• **Instructions for the task**:
The task calls for the count of lines containing "agent" in these records, given as a number with no other words.

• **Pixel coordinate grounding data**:
■ ■ ■

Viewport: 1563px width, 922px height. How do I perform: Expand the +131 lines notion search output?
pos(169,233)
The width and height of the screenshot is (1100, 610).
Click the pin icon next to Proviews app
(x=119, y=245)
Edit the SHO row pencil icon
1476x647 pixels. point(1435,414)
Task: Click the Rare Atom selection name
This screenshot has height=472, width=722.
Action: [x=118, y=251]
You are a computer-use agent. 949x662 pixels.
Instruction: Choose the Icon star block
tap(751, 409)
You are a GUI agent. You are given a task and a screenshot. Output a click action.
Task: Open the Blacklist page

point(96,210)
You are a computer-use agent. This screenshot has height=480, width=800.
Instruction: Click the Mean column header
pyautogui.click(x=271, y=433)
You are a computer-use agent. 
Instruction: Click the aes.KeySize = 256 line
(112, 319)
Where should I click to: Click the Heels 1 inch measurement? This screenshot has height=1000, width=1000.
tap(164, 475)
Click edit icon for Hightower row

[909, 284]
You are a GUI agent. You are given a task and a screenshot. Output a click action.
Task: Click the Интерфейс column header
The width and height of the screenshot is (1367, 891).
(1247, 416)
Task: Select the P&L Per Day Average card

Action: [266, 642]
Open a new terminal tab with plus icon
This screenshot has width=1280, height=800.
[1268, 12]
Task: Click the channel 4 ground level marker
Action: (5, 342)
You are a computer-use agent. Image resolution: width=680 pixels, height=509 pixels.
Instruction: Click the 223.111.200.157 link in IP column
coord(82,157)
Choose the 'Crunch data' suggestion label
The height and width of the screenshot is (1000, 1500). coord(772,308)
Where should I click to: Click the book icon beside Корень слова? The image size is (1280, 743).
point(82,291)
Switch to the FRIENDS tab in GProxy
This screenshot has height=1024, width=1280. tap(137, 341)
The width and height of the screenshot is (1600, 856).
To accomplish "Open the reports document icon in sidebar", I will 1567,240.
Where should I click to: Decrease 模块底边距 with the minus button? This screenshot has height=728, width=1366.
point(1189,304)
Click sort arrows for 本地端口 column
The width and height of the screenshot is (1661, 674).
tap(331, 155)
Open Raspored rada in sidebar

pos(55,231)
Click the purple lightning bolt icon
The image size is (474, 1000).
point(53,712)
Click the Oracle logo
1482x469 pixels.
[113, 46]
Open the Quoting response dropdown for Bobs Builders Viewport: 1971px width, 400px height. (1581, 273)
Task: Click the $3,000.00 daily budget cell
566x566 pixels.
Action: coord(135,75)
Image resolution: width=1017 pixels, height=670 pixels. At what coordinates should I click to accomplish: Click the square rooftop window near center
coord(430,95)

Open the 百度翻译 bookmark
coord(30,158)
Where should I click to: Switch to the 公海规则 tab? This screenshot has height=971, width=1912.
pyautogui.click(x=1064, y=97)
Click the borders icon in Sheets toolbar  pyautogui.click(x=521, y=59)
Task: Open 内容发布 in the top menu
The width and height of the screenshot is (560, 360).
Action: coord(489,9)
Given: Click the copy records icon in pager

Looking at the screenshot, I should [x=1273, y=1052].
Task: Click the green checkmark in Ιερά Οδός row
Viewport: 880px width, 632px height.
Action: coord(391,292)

■ ■ ■

• **Answer**:
6